Sculptrice d’exception, à une époque où les femmes n’ont quasiment pas accès aux écoles d’art, Camille impose un style d’une intensité rare. L’Âge mûr, La Valse, L’Implorante… La matière s’y fait chair, émotion, implosion contenue. Ses œuvres parlent de douleur, de lien, de liberté, d’identité.
Mais être une femme libre, l’amante de Rodin, la sœur d’un écrivain célèbre, ne pardonne pas. Marginalisée, rejetée par sa famille, internée à 48 ans, Camille Claudel passera 30 ans en asile, sans créer, sans visite, sans reconnaissance.
Son œuvre reste dans l’ombre pendant des décennies, éclipsée par l’aura de Rodin. Aucune récompense, aucune reconnaissance réelle de son vivant. Ce n’est que dans les années 1980 que son nom resurgit, puis, enfin, en 2017, un musée Camille Claudel ouvre à Nogent-sur-Seine, dans sa maison natale. Une reconnaissance, mais venue bien après le silence.
Et si on choisissait de reconnaître… à temps ?
Combien de talents, dans nos équipes ou nos cercles, restent invisibles faute d’un regard porté ? La reconnaissance ne coûte rien, mais elle change tout. C’est parfois ce qui impulse un élan, une trajectoire, un projet ou une œuvre !

Votre posture intérieure du manager est le véritable point de bascule pour une reconnaissance sincère, durable et non mécanisée.
1. Passer de “évaluer” à “accueillir”
👉 Et si je ne cherchais pas à juger la performance, mais à accueillir la personne telle qu’elle est, ici et maintenant ?

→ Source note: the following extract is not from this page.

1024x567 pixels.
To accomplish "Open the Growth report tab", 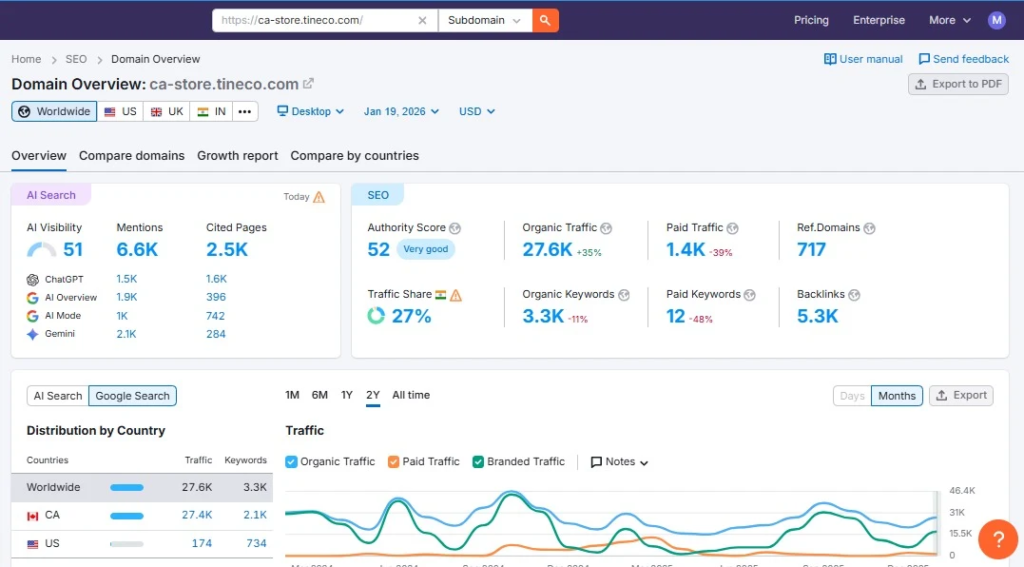I will click(x=237, y=156).
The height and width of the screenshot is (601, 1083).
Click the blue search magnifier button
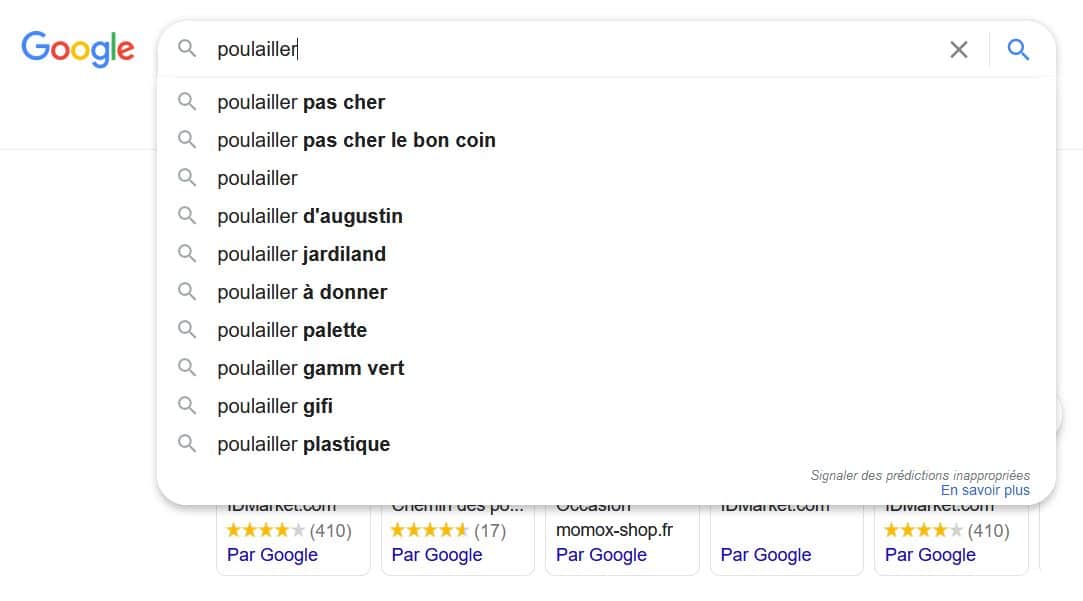pyautogui.click(x=1018, y=49)
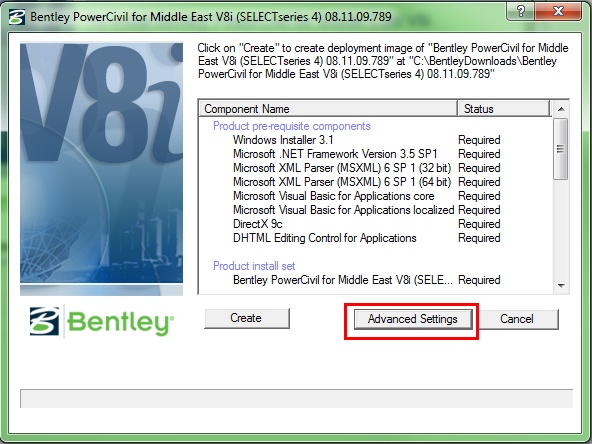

Le premier pas vers une posture de reconnaissance, c’est de suspendre temporairement le réflexe d’évaluation. Voir l’autre avec curiosité, sans filtre de performance. Juste voir.
2. S’autoriser à être imparfait soi-même
👉 Puis-je reconnaître l’autre sans craindre de perdre ma valeur ou mon autorité ?
Reconnaître sincèrement l’autre suppose de ne pas se sentir menacé par ses qualités. Cela demande d’avoir apprivoisé ses propres fragilités, pour que l’acte de reconnaissance ne soit plus vécu comme une mise en danger, mais comme un échange d’égal à égal.
3. Écouter sans projeter
👉 Suis-je vraiment en train d’écouter… ou d’attendre que l’autre valide ma vision ?
Développer une posture de reconnaissance, c’est apprendre à écouter pour comprendre, et non pour corriger, évaluer, ou influencer. Cela suppose de sortir du mode « expert » ou « réparateur » pour entrer dans l’écoute ouverte.
4. Ne rien attendre en retour
👉 Est-ce que je reconnais pour motiver, ou pour relier ?
Quand la reconnaissance devient un outil de motivation ou de contrôle, elle perd sa force. La vraie reconnaissance est gratuite, sans attente. Elle agit justement parce qu’elle ne cherche rien.
5. Ralentir pour voir
👉 Ai-je pris le temps de voir les micro-contributions, les gestes discrets, les progrès invisibles ?
La reconnaissance profonde naît souvent dans les détails : une attitude, une posture, une prise d’initiative mineure mais révélatrice. Pour cela, il faut ralentir le rythme managérial, cultiver la présence.
6. Passer de la posture de contrôle à la posture de relation
👉 Est-ce que je me positionne face à l’autre comme un chef… ou comme un interlocuteur ?
Changer de posture, c’est cesser de voir l’équipe comme un système à piloter, et commencer à la voir comme un ensemble de personnes à rencontrer.
La reconnaissance sincère ne commence pas avec un mot… mais avec un regard.
Pas besoin d’être parfait, charismatique ou inspirant.
Juste présent, disponible, honnête et humain.